# MOB...



## taddy1340 (Dec 10, 2004)

Are you there? I hear crickets!!!

Yes Queen fans, I will live this one up until we meet again!!!


----------



## djleye (Nov 14, 2002)

You know, I got a phone call from a class mate from Chicago and he was ranting about the Vikings choking!! How can anyone consider it choking when our QB has little to no experience?? I know that the Pack won, but they certainly didn't look good doing it and they won't, unless they play MUCH better, be doing any damage whatsoever in the conference!!

Oh ya, you suck taddy!!!!! :wink:


----------



## Longshot (Feb 9, 2004)

djleye said:


> How can anyone consider it choking when our QB has little to no experience??


Come on now. That excuse would never fly if the Queens had won. Are you to say Rodgers has more experience? (Wow that sound like it come from the political forum  )

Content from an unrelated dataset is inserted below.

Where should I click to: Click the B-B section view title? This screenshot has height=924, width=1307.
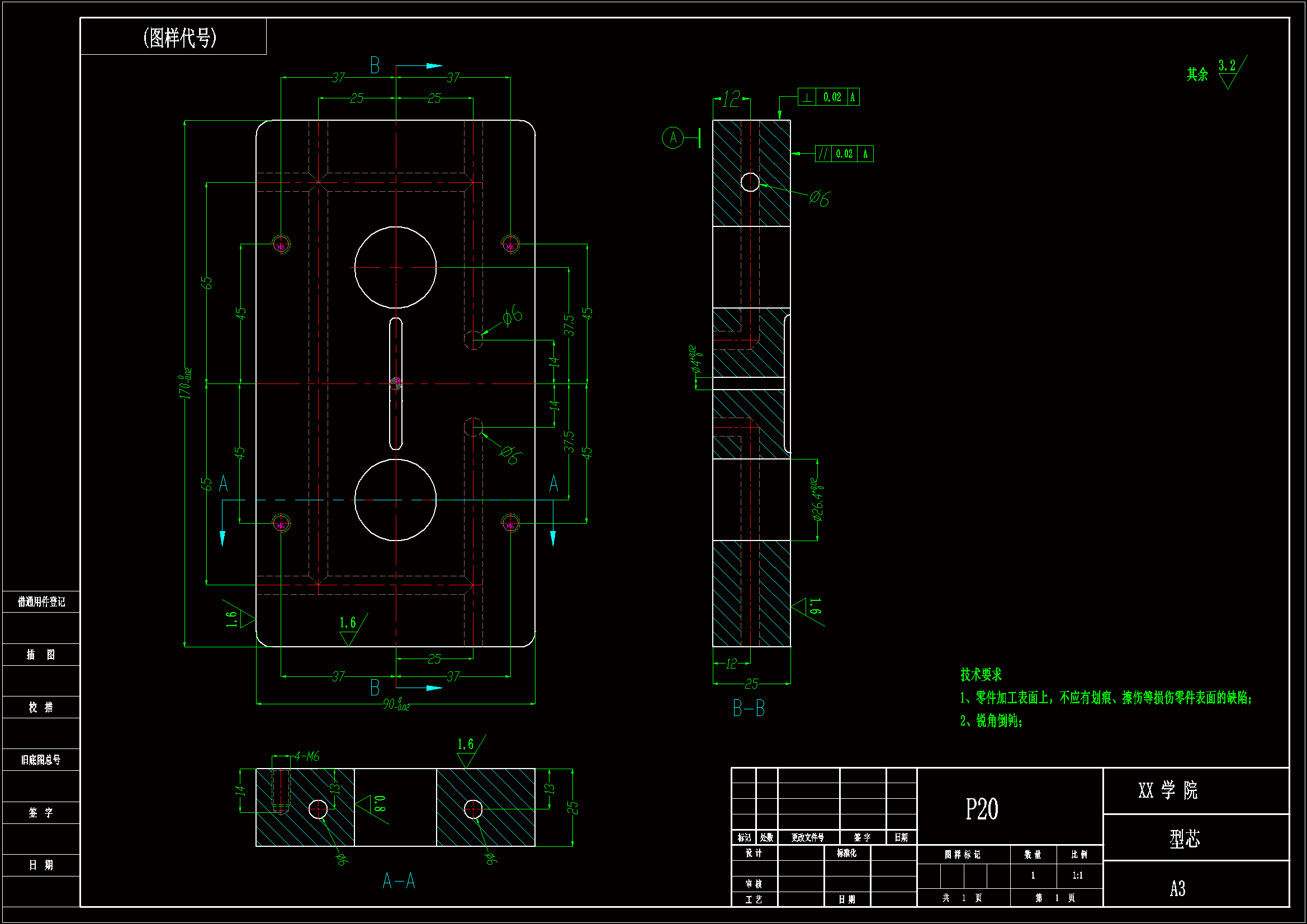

All I can say is *SCOREBOARD*!! :lol:


----------



## cgreeny (Apr 21, 2004)

And it could have been a much diiferent score if they converted the field goal and also put the flag away on the called back touchdown. :lol:


----------



## Shu (Oct 21, 2003)

They kept the grass mowed high cuz they were scared of AP! They cheated!!


----------



## MOB (Mar 10, 2005)

I sure didn't see much of that ugly, gaudy purple attire in public today! There was probably alot of purple donations at Goodwill today too! It was strange, but none of my Vikings fan buddies phones seemed to be working last night either. Hmmmm? I was a little wore out today from all the armchair QBing I did last night. It was a tough game! Great game huh Taddy? 
Colts vs Queens next week, somebodies going to be 0-2!


----------



## taddy1340 (Dec 10, 2004)

Oh DJ...I'll give you a pass on your irrational thinking...after all you're emotionally traumatized!


----------



## djleye (Nov 14, 2002)

Come on now, Rodgers was drsfated in the first round and was even almost the first overall pick!!! T-Jack was a late round head scratcher.....Which one do you think would have been better!!! :roll:


----------



## MOB (Mar 10, 2005)

Yep, the queens haven't had a decent QB since before Tommy Kramer got on the wagon!


----------



## KEN W (Feb 22, 2002)

You mean back when that BUM Majkowski was playing? :eyeroll:


----------



## taddy1340 (Dec 10, 2004)

djleye said:


> Come on now, Rodgers was drsfated in the first round and was even almost the first overall pick!!! T-Jack was a late round head scratcher.....Which one do you think would have been better!!! :roll:


Good to see your admitting who's the better!


----------



## taddy1340 (Dec 10, 2004)

KEN W said:


> You mean back when that BUM Majkowski was playing? :eyeroll:


Easy on the Majik Man! BTW, he was preceded by an all-time great...Randy Wright! How about Lynn Dickey...he was respectable!


----------



## KEN W (Feb 22, 2002)

As far as I'm concerned the hated Pukes have had 2 decent QB's in the past 60 years......Starr and Farve.The Vikes 2 also......Tarkington and Capp.


----------



## Longshot (Feb 9, 2004)

taddy1340 said:


> djleye said:
> 
> 
> > Come on now, Rodgers was drsfated in the first round and was even almost the first overall pick!!! T-Jack was a late round head scratcher.....Which one do you think would have been better!!! :roll:
> ...





> As far as I'm concerned the hated Pukes have had 2 decent QB's in the past 60 years......Starr and Farve.The Vikes 2 also......Tarkington and Capp.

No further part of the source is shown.